= Problem requirements =
Beginning with the line containing "Select the chart data point for 07.28" and ending at the last line of the records, transcribe each line exactly. Do not include pictures.

****************

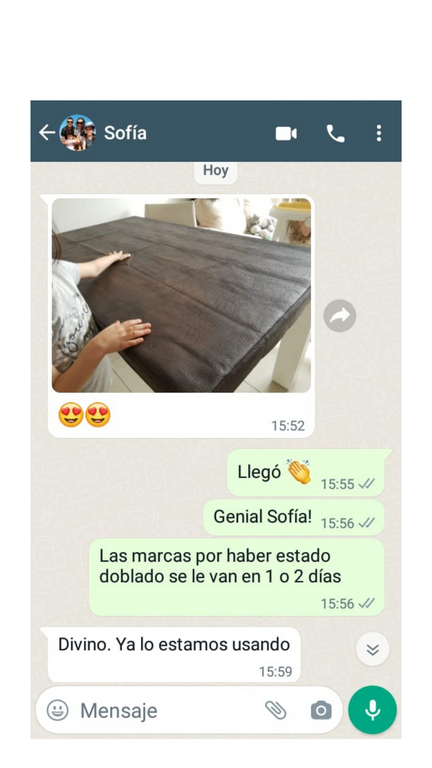Tap the heart-eyes emoji caption
This screenshot has height=768, width=432.
coord(84,415)
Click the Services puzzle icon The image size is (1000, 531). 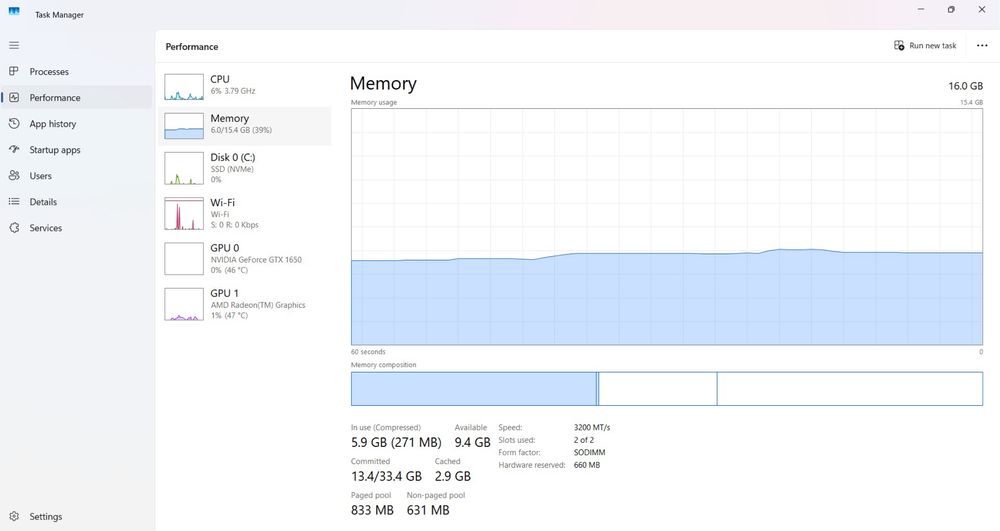click(14, 228)
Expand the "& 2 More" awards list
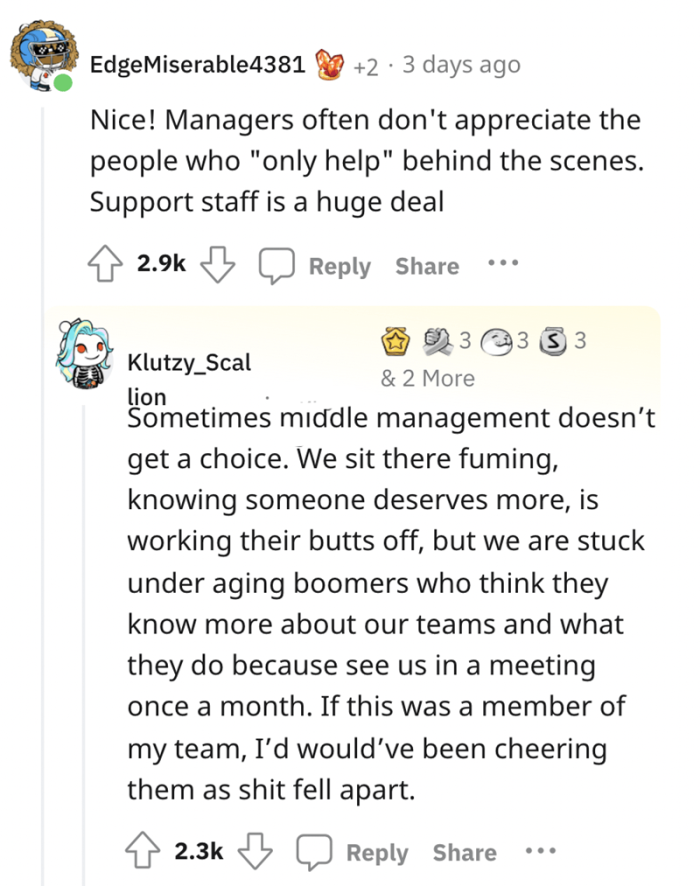The width and height of the screenshot is (700, 886). click(427, 379)
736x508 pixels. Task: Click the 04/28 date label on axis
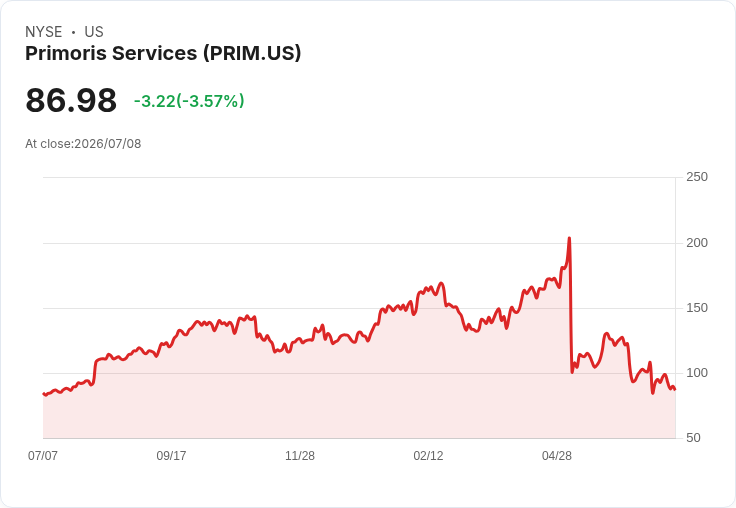(557, 456)
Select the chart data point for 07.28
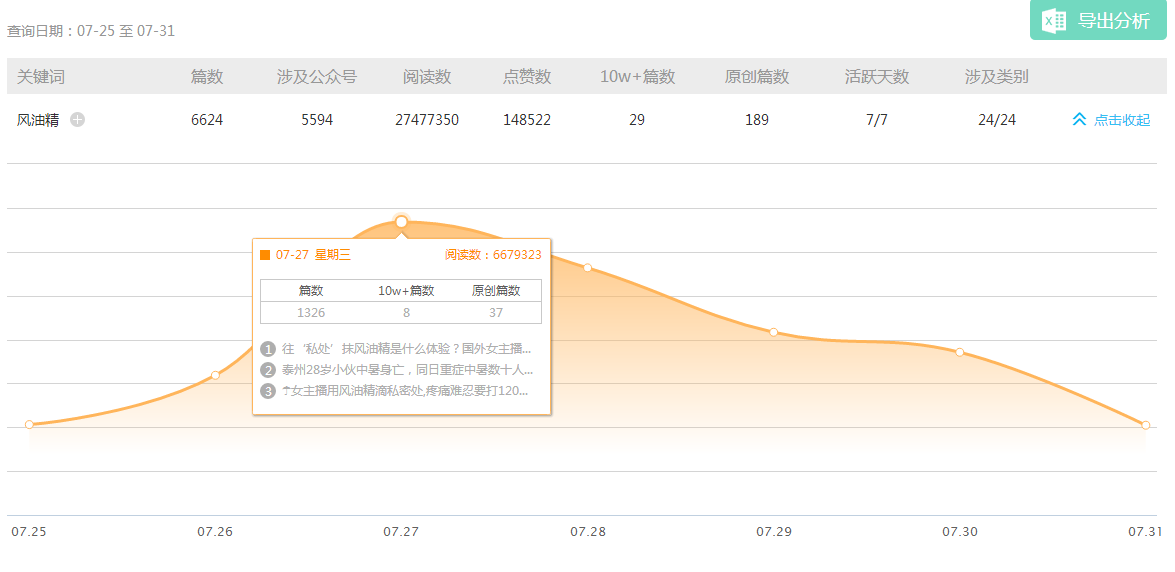 pos(588,267)
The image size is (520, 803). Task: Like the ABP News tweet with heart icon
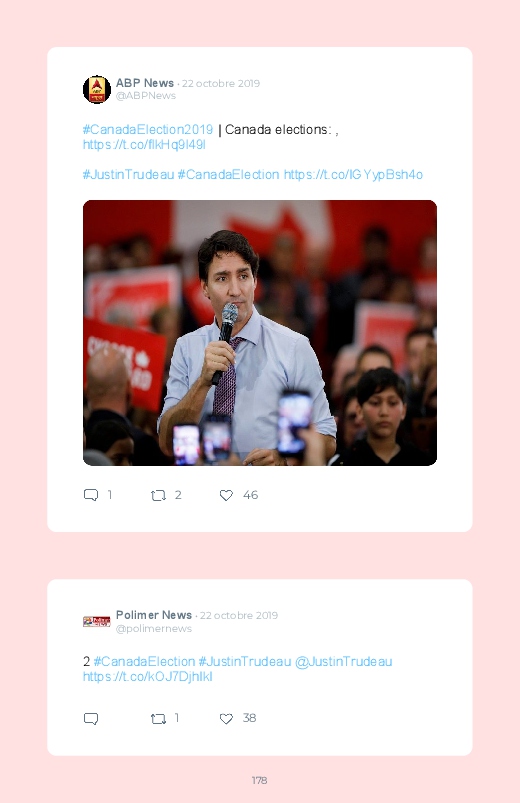coord(226,495)
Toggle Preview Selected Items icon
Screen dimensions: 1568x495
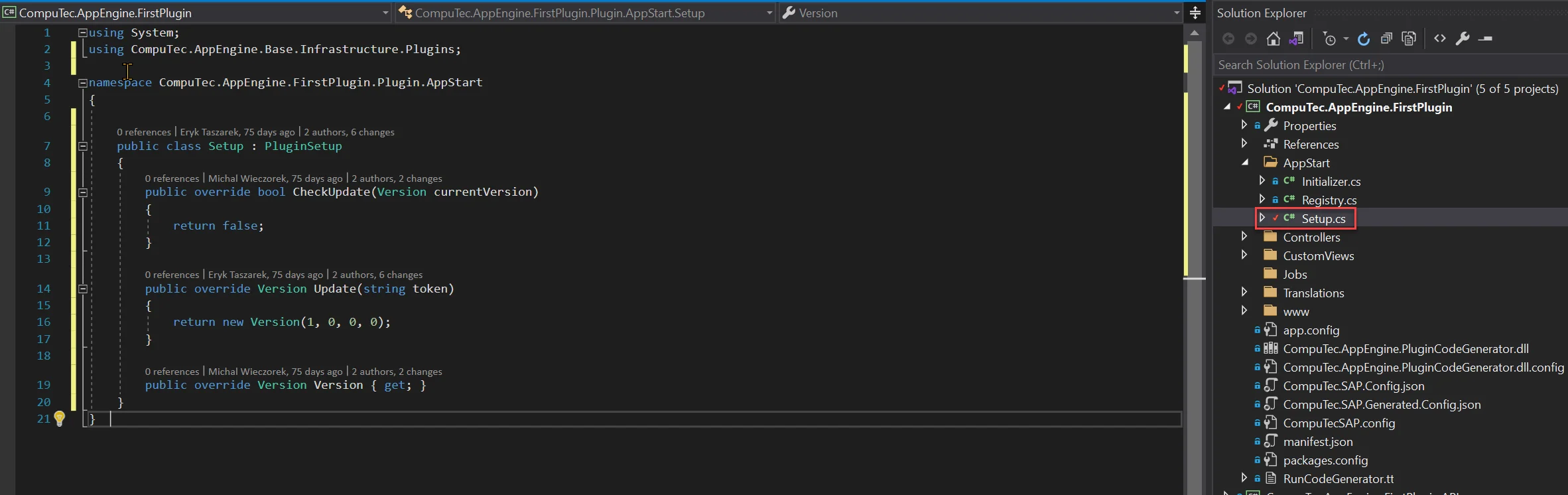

****************

= Answer box =
Select the chart data point for 07.28
 pos(588,267)
The image size is (520, 803). Task: Like the ABP News tweet with heart icon
coord(226,495)
Toggle Preview Selected Items icon
Screen dimensions: 1568x495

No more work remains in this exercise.